Jens Jessen in seiner eigenen Schreibe

 
   
  • JESSEN, Jens (2002): Revolution als Mode.
    Das Bunte, das Laute, die Siebziger und ihre Gewaltfantasien. Rückblick auf ein Jahrzehnt, das keine Erwachsenen duldete
    in: Die ZEIT Nr.4 v. 17.01.
    • Kommentar:
      "Das Runde muss ins Eckige", das ist der Buchtitel von Helmut SCHÜMANNs Bundesligageschichte und es ist gleichzeitig das Motto von Jens JESSEN, der sich als Anwalt des Eckigen darum bemüht das Runde zu parieren.

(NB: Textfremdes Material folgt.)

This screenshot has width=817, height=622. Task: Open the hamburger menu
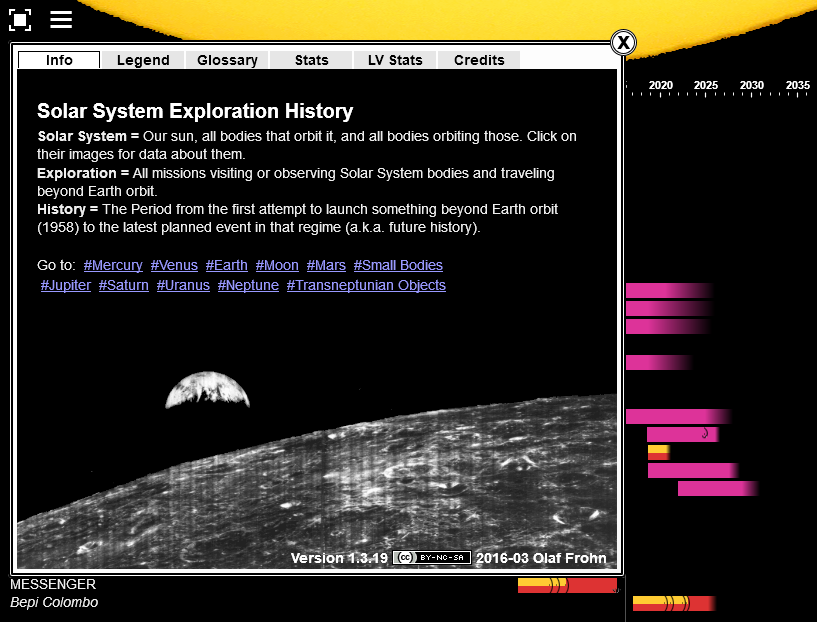click(60, 19)
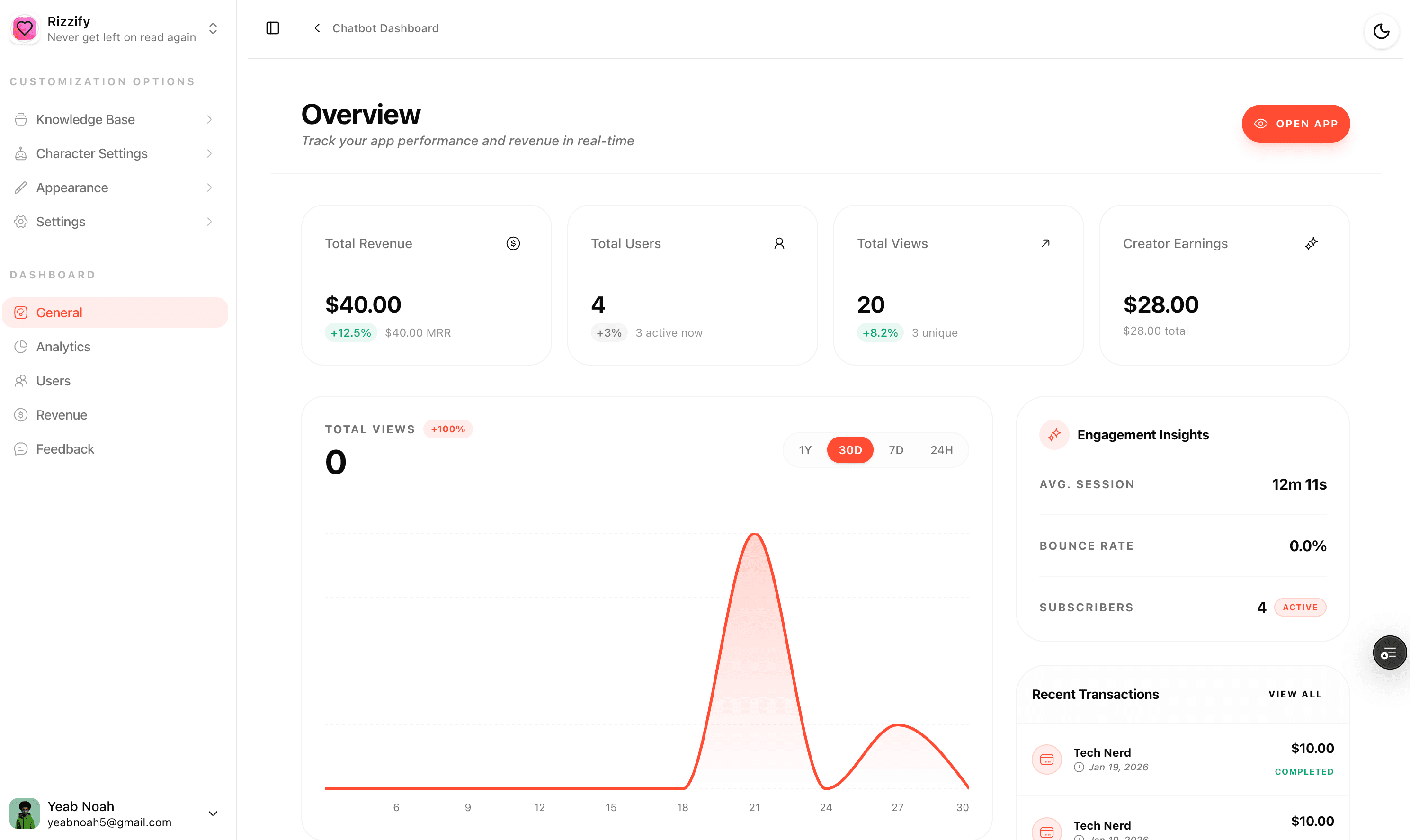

                Das Runde sind die 70er Jahre - nach Meinung von Jens JESSEN ein Jahrzehnt des Schreckens. Dem möchte er die goldenen 50er Jahre entgegensetzen. Seit Gerd KOENEN die 70er Jahre recyclet hat, ist das Bild dieses Jahrzehnts festgeschrieben.

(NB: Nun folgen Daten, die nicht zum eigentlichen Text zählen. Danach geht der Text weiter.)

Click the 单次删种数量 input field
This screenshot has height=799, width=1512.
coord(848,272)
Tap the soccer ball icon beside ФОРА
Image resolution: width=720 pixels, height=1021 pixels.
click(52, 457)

                JESSEN spitzt die 70er Jahre nun auf die Kontroverse "Familien contra Singles" zu und bringt dies in Zusammenhang mit dem Terrorismus. Er spricht zwar vom Jugendwahn und den "Erwachsenen als marginalisiertes Volk". Er umkreist damit das Thema nur, ohne es zu nennen. Jugendlichkeit ist für JESSEN jedoch gleichbedeutend mit Kinderlosigkeit und Single-Dasein, während das Erwachsensein die Gründung des eigenen "Familienhaushalts" voraussetzt:
                
      "Wer seinen Topschnitt in RCDS-Versammlungen trug und bei Muttern wohnte, konnte alle Hoffnung auf Geschlechtsverkehr begraben. Die frühen siebziger Jahre waren die ersten, die einen Außenseiterhass züchteten, wie ihn Houellebecq beschrieben hat."

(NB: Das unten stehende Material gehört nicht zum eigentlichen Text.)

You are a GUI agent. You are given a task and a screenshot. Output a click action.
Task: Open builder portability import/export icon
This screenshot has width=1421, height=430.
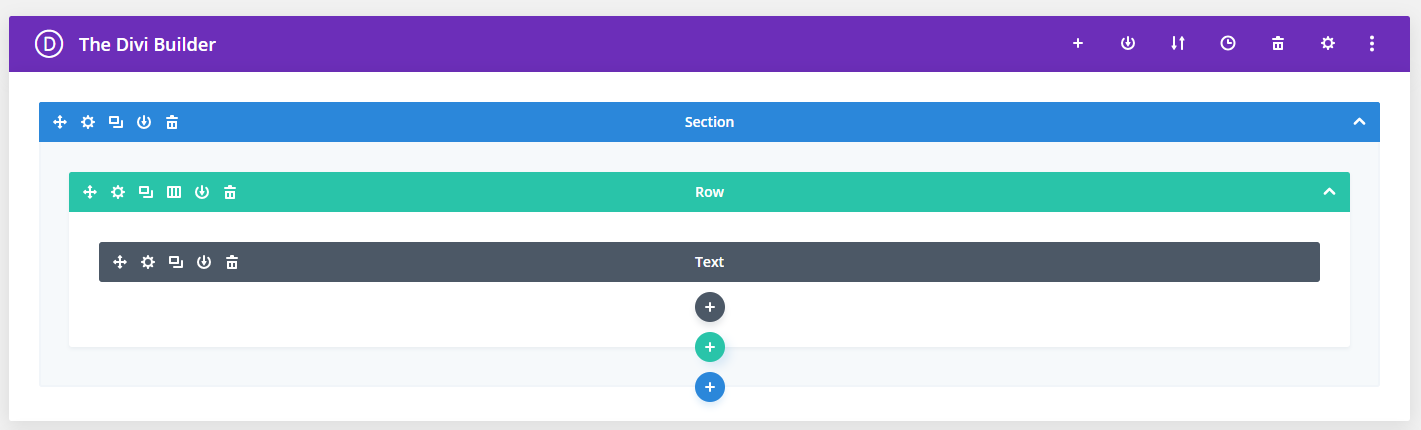1178,43
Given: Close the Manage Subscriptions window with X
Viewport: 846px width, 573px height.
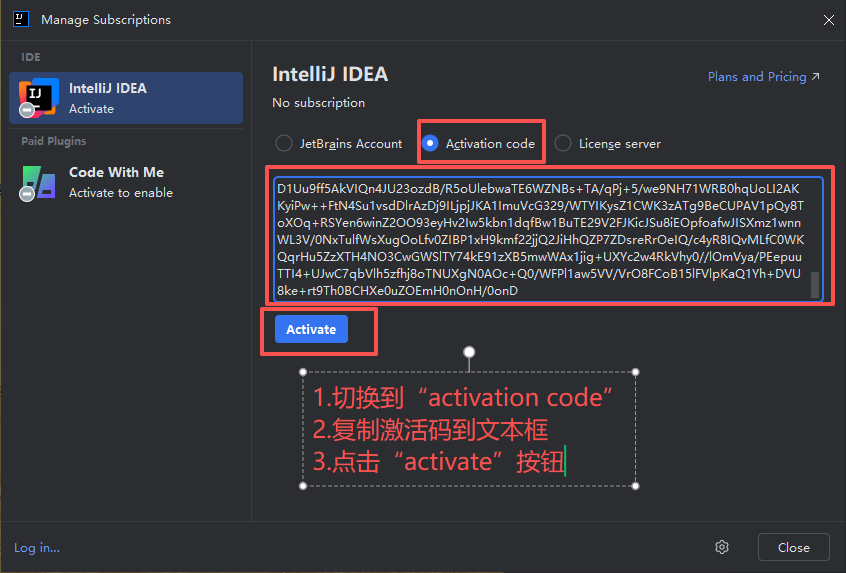Looking at the screenshot, I should point(828,20).
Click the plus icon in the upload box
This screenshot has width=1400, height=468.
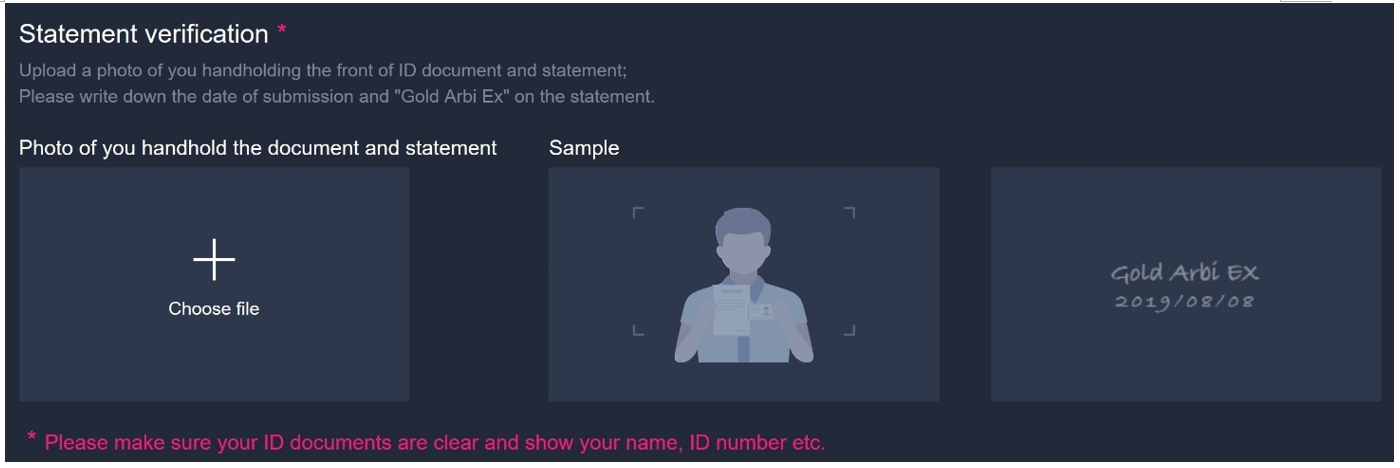pos(214,260)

                HOUELLEBECQ ist unverzichtbares Zitierzeug für Kulturpessimisten wie JESSEN und dann kommt er doch noch zum Kern, wenn er Selbstverwirklichung mit "Freiheit von den natürlichen Reproduktionszusammenhängen" gleichsetzt:
                
      "Die Frau, die sich nicht runden durfte, war die Frau, die nicht schwanger und nicht Mutter, also niemals erwachsen werden sollte."
                
      JESSEN übersieht jedoch, dass es ohne die 70er Jahre heute keine als Familienpolitik umschriebene Bevölkerungspolitik geben könnte.
                
      In jenem Jahrzehnt wurde die Bevölkerungspolitik der BRD institutionalisiert. 1973 wurde das Institut für Bevölkerungsforschung gegründet und 1975 erschien die erste Ausgabe der "Zeitschrift für Bevölkerungswissenschaft". Offenbar waren damals nicht die regressiven Kinder an der Macht, um ihre Kinderrepublik zu errichten.
                
      JESSEN übernimmt mit seiner Kritik an den 70er Jahren das Selbstverständnis der 68er-Generation. Diese 68er-Generation hat die Single-Gesellschaft genauso bekämpft wie JESSEN heutzutage. Sein Vordenker könnte sehr gut der 68er Jörg FAUSER sein, der über seine Generation schreibt:
                
      "vergiß nicht: wir sind eine Generation von Trümmerkindern, erst später hat man uns Computersilos und Zuckerfassaden auf die Trümmer gestellt, aber wir vergessen sie nicht. Und wenn wir am Ufer des Babylon im Schatten des Molochs sitzen, wir brauchen nur über den Fluß zu blicken, dort rauchen noch immer die Trümmer. Manche werden von solcher Sehnsucht nach ihnen erfaßt, daß sie bei Nacht und Nebel über den Fluß gehen (...). So groß kann unsere Liebe zu dieser Welt, die man uns vorgesetzt hat, niemals sein, daß wir uns nicht alle nach den alten Trümmern sehnen".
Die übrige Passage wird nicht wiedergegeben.